Hemp seed oil is a nutrient deriving from the cold pressing of the Cannabis Sativa (grown Sativa) fruits, i.e. the hemp plant.

The history* of hemp seed oil usage dates back to Neolithic China, ca. 3.000 BCE, when seeds were used to fight skin inflammations and were also considered tonics, reconstituents, laxatives, and diuretics. Also, they were considered an excellent remedy to rid infants and animals of worms.

The first therapeutic use of hemp documented in Arabic literature dates back to the 8th-9th centuries: the most commonly used plant parts back then were the seeds, and, to a smaller extent, leaves.

Hemp oil is particularly rich in polyunsaturated essential fatty acids of the Omega type.
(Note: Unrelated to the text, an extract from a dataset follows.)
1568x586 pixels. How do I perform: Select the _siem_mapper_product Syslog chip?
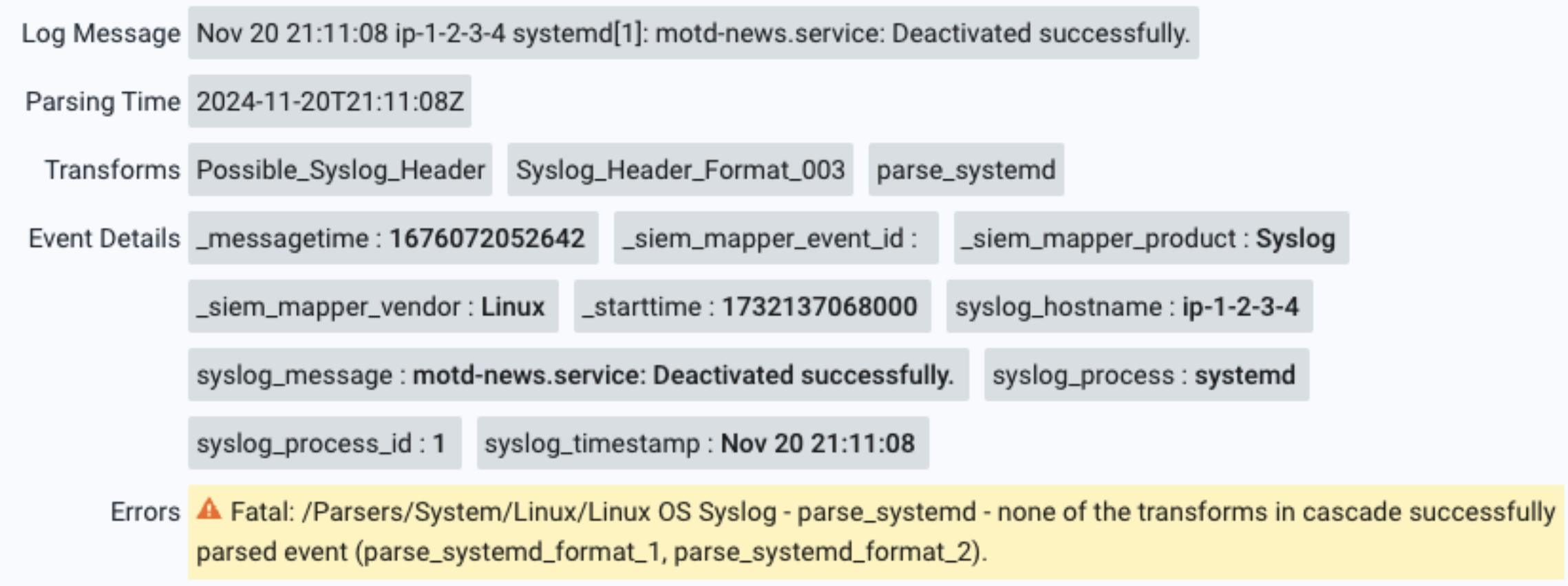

Technically speaking, Omega (Ω) are polyunsaturated fatty acids that are chemically characterized by a first carbon-carbon double bond in the ω-3 position or in the ω-6 position starting from the last carbon atom of their chain.

Today, we know that essential fatty acids act through various action mechanisms as metabolites and messengers, with crucial roles in the metabolic traffic: they can either directly work on the nuclear receptors, activating or repressing a series a metabolic pathways that are necessary for a correct cell defensive response, or they can allow the organism to form the eicosanoid molecules involved in reproductive functions, in inflammation processes, in fever and pain, associated with traumas or diseases, in the formation of blood clots, in the regulation of blood pressure, in the secretion of gastric acid, and in many other important processes for human health.

Most vegetable oils do not contain the optimal ratio of Ω6 and of Ω3, and tend to promote the accumulation of intermediate products that act as an obstacle to fatty acid metabolism. Hemp seed oil, on the opposite, is correctly balanced and does not allow for the accumulation of metabolic products.

In hemp seed oil, the ratio between Ω6 and Ω3 is respectively of 3 to 1, i.e. the recommended ratio according to medical research on essential fatty acids consumption. Past studies on the Omega ratio tell us that during human evolution history the ratio between Ω6/Ω3 was of 1-2/1. Today, in Western societies, this ratio varies between 10-20/1.